Somnambulist Effigy of the Morbid Heart
by hentai18ancilla
Summary: Poetry. Stark, cold, and naked poetry.
1. Chapter 1

This was inspired by Alterfano and his poerty of the Sengoku Jidai: Alterfano wrote Sesshoumaru's thoughts and I wrote Inuyasha's response.

--**Subconscious Sentiments**--

Oh thy words art cold as Winter's smile which graces upon thy lips,

And even though mine blood 'tis not pure mine heart 'tis a willing avatar-

To see, to learn, to stretch these wings out of the furrow of thine eye.

To simply be, what I am.

-Hanyou, child, and man.

Thoust speaks of heritage and blemishes upon thine honor,

But wherefore am I in this?

Shall I feel shame for being different-

Canst thou renounce the erstwhile calling of lucre Nikes?

That like a ship set ashore went perambulating.

O what am I to thee, to the colossal view of Atlas?

Am I thou obligation, a duty- barren seed occult?

Art thou mine brother, fraternal ties doth hold?

O Dolorous recantation!

Canst thou be mine renunciation to these jagged wounds I bear?

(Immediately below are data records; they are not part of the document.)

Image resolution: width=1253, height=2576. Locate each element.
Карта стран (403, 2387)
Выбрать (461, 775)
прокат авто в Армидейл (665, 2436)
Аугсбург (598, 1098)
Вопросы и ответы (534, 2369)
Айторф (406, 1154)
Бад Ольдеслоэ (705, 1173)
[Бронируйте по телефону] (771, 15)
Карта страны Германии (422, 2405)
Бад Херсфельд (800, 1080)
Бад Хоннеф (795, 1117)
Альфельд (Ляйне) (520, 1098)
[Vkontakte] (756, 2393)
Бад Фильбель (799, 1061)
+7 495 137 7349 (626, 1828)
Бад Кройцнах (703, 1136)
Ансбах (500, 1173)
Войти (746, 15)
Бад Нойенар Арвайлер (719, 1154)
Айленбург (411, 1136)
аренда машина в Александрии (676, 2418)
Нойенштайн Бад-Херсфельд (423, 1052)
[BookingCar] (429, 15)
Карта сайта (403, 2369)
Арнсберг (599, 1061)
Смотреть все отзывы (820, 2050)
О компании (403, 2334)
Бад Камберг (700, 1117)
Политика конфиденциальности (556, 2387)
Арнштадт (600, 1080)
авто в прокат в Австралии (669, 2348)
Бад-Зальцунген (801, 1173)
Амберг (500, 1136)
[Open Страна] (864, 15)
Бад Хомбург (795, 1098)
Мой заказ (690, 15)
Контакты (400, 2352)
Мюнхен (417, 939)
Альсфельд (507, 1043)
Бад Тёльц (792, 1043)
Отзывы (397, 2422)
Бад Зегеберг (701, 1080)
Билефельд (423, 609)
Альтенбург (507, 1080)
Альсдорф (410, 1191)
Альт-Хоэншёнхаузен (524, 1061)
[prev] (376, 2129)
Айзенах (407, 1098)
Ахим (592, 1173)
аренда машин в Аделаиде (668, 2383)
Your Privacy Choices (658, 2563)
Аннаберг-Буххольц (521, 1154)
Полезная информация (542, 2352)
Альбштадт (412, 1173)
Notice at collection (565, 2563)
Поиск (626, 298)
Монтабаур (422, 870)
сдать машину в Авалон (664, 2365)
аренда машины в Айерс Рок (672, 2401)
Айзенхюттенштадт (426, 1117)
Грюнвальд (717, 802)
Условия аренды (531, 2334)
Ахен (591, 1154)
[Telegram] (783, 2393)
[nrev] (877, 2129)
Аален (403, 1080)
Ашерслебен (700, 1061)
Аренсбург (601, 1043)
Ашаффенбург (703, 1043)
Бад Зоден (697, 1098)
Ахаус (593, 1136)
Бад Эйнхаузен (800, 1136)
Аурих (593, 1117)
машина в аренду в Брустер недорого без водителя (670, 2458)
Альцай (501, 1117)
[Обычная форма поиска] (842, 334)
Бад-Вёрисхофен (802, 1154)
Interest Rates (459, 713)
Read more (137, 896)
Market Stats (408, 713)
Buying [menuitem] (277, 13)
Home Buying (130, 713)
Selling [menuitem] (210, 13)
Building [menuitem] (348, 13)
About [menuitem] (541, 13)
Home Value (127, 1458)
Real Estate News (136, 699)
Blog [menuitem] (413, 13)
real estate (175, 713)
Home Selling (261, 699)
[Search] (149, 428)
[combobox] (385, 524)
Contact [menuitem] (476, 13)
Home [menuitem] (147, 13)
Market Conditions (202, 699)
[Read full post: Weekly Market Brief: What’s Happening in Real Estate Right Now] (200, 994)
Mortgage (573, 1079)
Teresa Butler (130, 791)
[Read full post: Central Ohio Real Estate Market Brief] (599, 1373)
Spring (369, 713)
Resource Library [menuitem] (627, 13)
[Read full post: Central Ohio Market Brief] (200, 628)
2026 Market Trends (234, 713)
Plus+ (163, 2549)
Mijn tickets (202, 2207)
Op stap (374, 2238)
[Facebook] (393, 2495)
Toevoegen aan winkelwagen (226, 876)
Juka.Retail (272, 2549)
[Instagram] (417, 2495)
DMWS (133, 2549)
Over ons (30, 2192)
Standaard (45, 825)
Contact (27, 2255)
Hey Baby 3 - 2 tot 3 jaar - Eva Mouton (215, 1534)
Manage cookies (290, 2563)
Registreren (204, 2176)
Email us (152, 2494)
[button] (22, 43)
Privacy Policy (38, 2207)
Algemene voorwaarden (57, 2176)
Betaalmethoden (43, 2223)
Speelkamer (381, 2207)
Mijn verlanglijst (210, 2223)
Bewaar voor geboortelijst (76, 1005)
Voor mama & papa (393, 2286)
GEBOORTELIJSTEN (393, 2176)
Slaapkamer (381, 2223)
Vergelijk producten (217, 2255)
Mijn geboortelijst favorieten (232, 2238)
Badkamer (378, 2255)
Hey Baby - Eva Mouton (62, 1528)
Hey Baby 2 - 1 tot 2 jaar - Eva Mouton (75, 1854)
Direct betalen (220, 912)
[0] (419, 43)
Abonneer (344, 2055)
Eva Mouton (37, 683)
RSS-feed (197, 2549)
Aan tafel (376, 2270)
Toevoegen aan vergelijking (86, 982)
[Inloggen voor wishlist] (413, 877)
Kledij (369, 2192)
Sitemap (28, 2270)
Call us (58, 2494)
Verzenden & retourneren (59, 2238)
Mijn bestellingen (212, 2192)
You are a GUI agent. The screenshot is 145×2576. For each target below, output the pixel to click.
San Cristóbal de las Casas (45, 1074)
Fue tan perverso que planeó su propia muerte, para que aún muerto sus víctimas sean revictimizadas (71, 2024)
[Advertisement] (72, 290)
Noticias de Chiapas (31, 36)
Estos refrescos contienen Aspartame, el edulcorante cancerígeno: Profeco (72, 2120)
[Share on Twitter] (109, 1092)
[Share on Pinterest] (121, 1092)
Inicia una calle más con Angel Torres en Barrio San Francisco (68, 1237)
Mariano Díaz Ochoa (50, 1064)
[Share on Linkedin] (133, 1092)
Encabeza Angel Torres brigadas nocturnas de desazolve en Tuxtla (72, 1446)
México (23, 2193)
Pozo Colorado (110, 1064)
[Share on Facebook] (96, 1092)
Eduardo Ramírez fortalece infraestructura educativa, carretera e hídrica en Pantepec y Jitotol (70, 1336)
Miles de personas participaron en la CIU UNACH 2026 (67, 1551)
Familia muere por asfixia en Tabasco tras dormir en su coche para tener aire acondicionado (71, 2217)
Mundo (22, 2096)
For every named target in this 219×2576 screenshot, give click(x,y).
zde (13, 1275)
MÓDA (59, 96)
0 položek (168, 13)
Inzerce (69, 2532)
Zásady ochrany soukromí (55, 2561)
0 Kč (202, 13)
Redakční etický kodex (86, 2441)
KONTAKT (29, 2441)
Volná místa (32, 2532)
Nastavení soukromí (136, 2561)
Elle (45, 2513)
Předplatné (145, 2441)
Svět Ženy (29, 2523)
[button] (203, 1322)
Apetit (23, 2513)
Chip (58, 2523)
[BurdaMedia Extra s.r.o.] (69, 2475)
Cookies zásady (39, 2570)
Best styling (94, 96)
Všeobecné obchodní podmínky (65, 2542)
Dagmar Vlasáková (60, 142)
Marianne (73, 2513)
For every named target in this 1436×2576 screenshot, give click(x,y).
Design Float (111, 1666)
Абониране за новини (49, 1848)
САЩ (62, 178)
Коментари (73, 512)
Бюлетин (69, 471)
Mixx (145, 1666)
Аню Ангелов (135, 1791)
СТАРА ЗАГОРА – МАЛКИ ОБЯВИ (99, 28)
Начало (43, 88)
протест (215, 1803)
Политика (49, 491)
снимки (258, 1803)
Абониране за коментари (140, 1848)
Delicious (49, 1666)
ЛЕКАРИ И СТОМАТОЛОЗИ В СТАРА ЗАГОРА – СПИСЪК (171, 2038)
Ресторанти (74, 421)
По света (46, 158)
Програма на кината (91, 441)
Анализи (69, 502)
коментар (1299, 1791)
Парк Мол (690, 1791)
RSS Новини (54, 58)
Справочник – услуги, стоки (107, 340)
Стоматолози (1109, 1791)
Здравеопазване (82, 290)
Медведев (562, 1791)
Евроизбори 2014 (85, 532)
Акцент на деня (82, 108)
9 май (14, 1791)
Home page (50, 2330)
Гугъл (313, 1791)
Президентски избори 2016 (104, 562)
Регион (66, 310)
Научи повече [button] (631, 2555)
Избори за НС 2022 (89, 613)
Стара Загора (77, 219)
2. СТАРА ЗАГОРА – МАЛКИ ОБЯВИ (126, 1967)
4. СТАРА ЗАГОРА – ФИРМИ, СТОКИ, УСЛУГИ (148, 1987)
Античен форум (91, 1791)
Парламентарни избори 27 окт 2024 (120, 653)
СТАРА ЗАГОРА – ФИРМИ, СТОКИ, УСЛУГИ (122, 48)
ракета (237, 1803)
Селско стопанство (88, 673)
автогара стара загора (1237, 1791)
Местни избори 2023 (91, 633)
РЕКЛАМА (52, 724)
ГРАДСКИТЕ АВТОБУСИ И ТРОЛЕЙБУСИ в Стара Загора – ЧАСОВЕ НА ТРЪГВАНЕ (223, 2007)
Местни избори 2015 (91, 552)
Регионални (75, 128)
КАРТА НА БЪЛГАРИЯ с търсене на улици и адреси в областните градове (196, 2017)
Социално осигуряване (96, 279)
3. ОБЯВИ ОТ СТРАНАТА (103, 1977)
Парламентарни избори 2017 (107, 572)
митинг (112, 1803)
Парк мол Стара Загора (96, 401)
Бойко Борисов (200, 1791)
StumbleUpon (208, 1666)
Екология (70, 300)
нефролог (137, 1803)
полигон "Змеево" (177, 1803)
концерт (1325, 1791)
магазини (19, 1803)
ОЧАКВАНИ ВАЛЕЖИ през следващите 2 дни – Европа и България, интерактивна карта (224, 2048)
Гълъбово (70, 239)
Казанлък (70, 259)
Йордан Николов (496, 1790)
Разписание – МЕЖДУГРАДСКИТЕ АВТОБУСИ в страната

For I was smite by fate on the eve 'twas born-

To bear this stain of mine displeasure,

This mark against mine nature.

Doth Cupid in winged sallies not find it quaint,

To prick me with his arrow of love?

Am I not worthy?

Shall I not love nor find in Aphrodite's warm caresses,

The gentle minx which brews?

Am I to be alone?

Desolate and cast astray?

Why canst thou love me?

-Dani.


	2. Pensaments

Kagome is thinking about her relationship with Inuyasha 

Love's Trials Lost+

I sit and ponder,

Our love obscure.

-And all the times, you've turned away.

You say you love me,

-And yet you run to her.

Death claims you with her herbs and ashes.

A remembrance of what was 'fore.

I cannot wait for you;

My heart has bled ,

Many tears I've wept.

My soul has faded into the wisps of time;

Tired and lonely it was cast away,

Desecrated and posthumous 'tis.

No more but leaves on a lonely grave.

How to explain this ache inside?

A word says nothing at all.

And yet- it says it all.

Like the rain, falling over my face.

Like these tears which slip and slide.

Like the wind which steals my wail.

Like a word which hides it all.


	3. Kikyo

These are Kikyo's thoughts; alterfano converted me from a hater to a sympathizer with her lovely albeit tragic poem.

-**Materia Noctis ab Lunae**-

It's getting dark,

The moonlights wanes-

The stars shine out,

And my heart lies in desolate shambles.

For all I try, for all I do;

These tears of labor,

The wheels of time.

These howls of pain;

This sob of anguish.

These torrent of senseless tears-

They fall below.

This screech of lamentation,

The fall from grace.

The loss of honor, and life lost.

The hiss of envy, the apathy of ignorance.

The swelter of retardation;

And here I sit, this lifeless mass.

A corpse, and nothing more.

This ambiguous being,

This purposeless entity,

This morass of pain.

I utter her name: Ursae

There is no echo, I am alone.

I can not see.

I have become the undead; a thing.

Crimson tears fall unnoticed.

I am blind.

The loss of sight,

The wound of culpability-

And as my deadened limbs fail me now,

In my hour of need;

I stand unprotected, accepting of my fate.

For I am no more but a whisper in the winds-

A memory of before-of what was.

I do not love.

I cannot cherish.

For I do not exist.

Death has claimed me.

And I pay his fee for admittance,

I am rowed down-

The river Styx flows furiously,

Its boiling waters curl angrily in swirls of onyx.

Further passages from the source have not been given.